ACTION ITEM: Would you output the entries below only from the line containing "Cookie Settings (848, 2505)" through the line containing "2011 മേയ് 16, 12:34 PM-ന് (224, 1262)", exactly as they stand and with both ends included?

PROVIDED INFORMATION:
================================

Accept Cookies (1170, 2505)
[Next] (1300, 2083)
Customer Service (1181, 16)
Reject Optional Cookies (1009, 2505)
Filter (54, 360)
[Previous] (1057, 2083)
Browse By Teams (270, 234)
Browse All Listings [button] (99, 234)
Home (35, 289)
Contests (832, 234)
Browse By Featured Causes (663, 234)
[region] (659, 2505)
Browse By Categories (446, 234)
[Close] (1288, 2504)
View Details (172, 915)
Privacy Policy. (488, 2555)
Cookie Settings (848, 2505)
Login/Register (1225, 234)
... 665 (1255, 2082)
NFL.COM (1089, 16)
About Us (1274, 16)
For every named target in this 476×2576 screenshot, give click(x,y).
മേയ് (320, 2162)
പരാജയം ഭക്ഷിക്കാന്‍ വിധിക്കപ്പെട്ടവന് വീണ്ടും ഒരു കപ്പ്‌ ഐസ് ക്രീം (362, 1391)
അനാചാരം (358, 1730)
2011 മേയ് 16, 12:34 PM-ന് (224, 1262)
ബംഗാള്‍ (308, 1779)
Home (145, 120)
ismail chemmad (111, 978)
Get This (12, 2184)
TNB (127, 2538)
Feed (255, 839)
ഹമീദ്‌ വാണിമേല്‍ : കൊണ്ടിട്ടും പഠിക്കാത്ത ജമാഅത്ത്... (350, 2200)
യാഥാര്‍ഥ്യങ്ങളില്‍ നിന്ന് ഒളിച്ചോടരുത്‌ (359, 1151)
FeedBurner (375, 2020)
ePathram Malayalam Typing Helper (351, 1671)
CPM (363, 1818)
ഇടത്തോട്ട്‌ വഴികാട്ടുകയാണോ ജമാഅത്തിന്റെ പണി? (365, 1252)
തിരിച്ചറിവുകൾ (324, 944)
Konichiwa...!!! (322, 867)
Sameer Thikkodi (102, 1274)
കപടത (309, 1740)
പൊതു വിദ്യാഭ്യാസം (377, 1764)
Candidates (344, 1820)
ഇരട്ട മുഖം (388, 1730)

================================

SOLVED EXERCISE:
Cookie Settings (848, 2505)
Login/Register (1225, 234)
... 665 (1255, 2082)
NFL.COM (1089, 16)
About Us (1274, 16)
For every named target in this 476×2576 screenshot, give click(x,y).
മേയ് (320, 2162)
പരാജയം ഭക്ഷിക്കാന്‍ വിധിക്കപ്പെട്ടവന് വീണ്ടും ഒരു കപ്പ്‌ ഐസ് ക്രീം (362, 1391)
അനാചാരം (358, 1730)
2011 മേയ് 16, 12:34 PM-ന് (224, 1262)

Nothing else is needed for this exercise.